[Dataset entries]
+---+

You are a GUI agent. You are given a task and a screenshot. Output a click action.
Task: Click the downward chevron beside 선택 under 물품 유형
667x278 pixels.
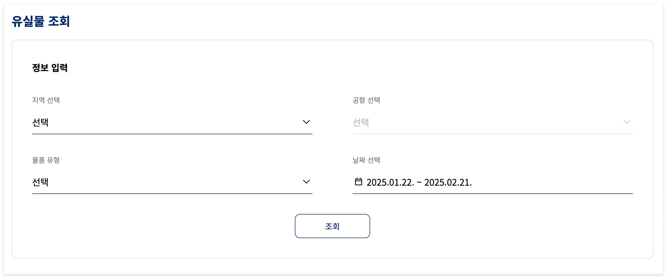(x=306, y=182)
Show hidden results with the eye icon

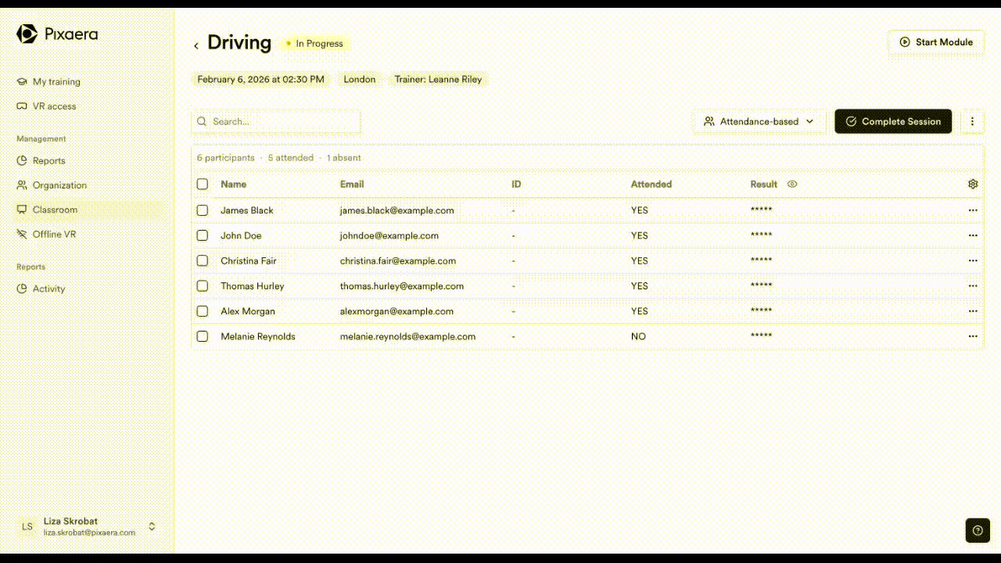tap(792, 185)
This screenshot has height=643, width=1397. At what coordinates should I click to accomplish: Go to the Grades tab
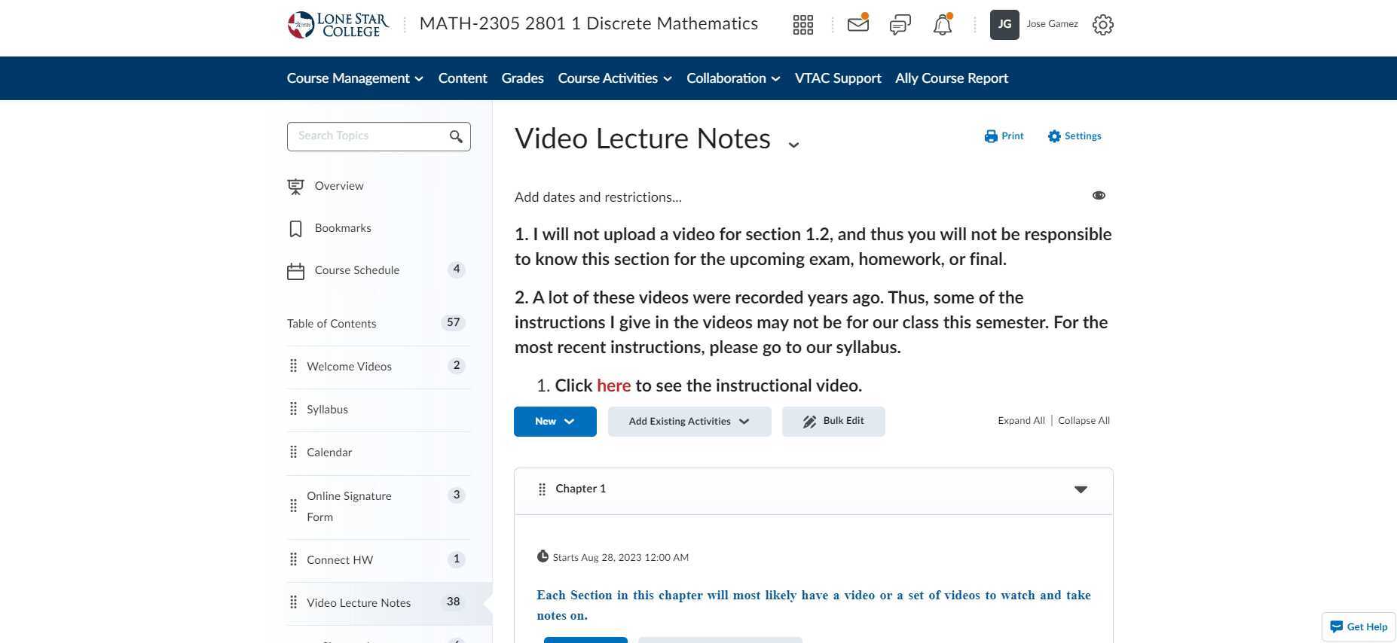click(522, 78)

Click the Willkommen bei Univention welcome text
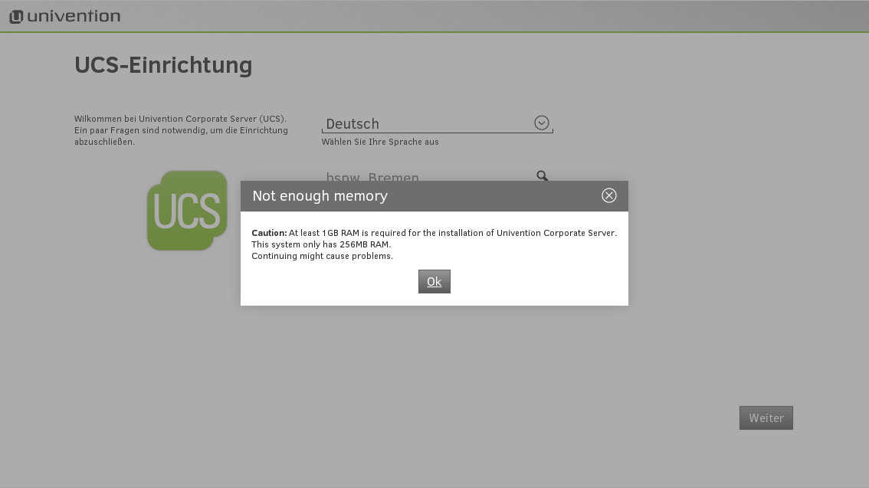(180, 119)
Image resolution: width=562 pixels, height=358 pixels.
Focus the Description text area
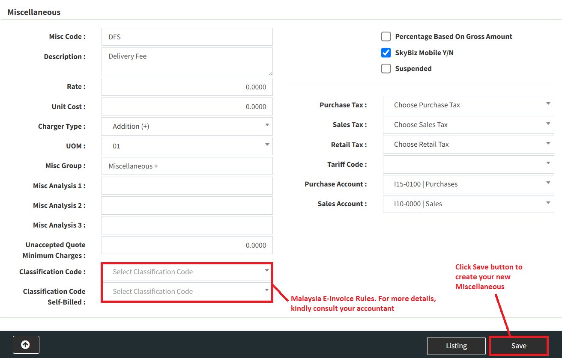[187, 62]
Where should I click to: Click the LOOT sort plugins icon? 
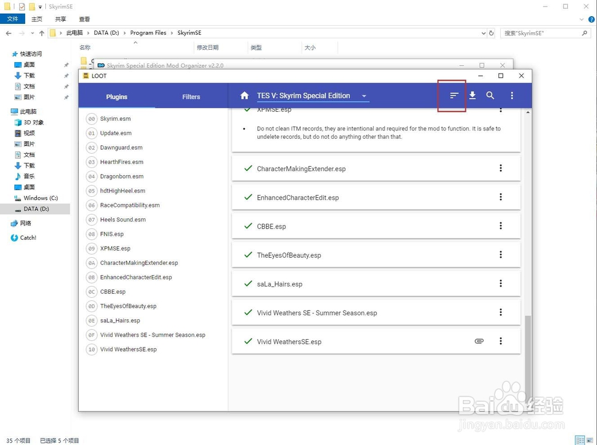(x=454, y=95)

+---+

* WORK INSTRUCTIONS
The required result is an exact copy of the lines from the line containing "Where should I" through the end of the entries, with every picture left out.

* THE ANSWER
Where should I click to: Click the LOOT sort plugins icon? 
(x=454, y=95)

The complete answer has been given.